Trecho fornecido:
****************

Vim a conhecer o trabalho da Xsense (1) durante minha estadia como pesquisadora visitante na área de história do Desenho Urbano na cidade de San Luis Obispo, Califórnia e fui imediatamente atraída por sua filosofia. O conceito da Xsense é extremamente intrigante para urbanistas já que lida com ideias familiares para muitos historiadores, planejadores e geógrafos.
De fato os conceitos de sense of place, autenticidade e caráter foram discutidos ao longo dos anos desde o poeta inglês Alexander Pope no século 18 quando o termo genius loci era comumente associado a paisagismo e áreas rurais.
Nas palavras de Pope deveríamos consultar o gênio do lugar em tudo o que informa
“Consult the genius of the place in all
That tells the waters to rise or fall
Or helps the ambitious hills the heavens to scale
Or scoops in circling theatres the vale…” (2)
A expressão “ter gênio” é uma referência direta à mitologia romana, de acordo com a qual genius (plural, em Latim, genii) era uma divindade, o espírito guardião de alguém ou, no caso de genius loci, o espírito guardião de um lugar e que ninguém ou nenhum outro lugar possui.
Esses conceitos foram retomados após a segunda Guerra Mundial em reação à homogeneização do Modernismo e do “International Style”. Durante esse período a importante consideração a respeito de valores locais ganhou relevância e foi concluído que o caráter essencial de alguns lugares, resultado de séculos de evolução, não deveria ser sujeito a rupturas abruptas.
Os textos de Christian Norbert-Schulz também representam um momento crucial para os estudos sobre desenho urbano, o processo de projetar e dar forma a cidades e espaços públicos. Para esse arquiteto norueguês genius loci significava a percepção que as pessoas tem de um lugar, entendido como a soma de todos os valores físicos e simbólicos de um ambiente natural ou construído.

****************

Entradas listadas:

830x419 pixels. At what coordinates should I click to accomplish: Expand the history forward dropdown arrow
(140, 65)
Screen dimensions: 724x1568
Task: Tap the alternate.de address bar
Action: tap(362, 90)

****************

Exercício 1:
Segundo o trecho, a que mitologia a expressão “ter gênio” faz referência direta?
Exercício 2:
Imprima todas as linhas da seção de entradas listadas, sem nenhuma alteração.
O trecho e as linhas são materiais independentes, sem relação entre si.

Resposta escrita 1:
À mitologia romana.

Resposta escrita 2:
830x419 pixels. At what coordinates should I click to accomplish: Expand the history forward dropdown arrow
(140, 65)
Screen dimensions: 724x1568
Task: Tap the alternate.de address bar
Action: tap(362, 90)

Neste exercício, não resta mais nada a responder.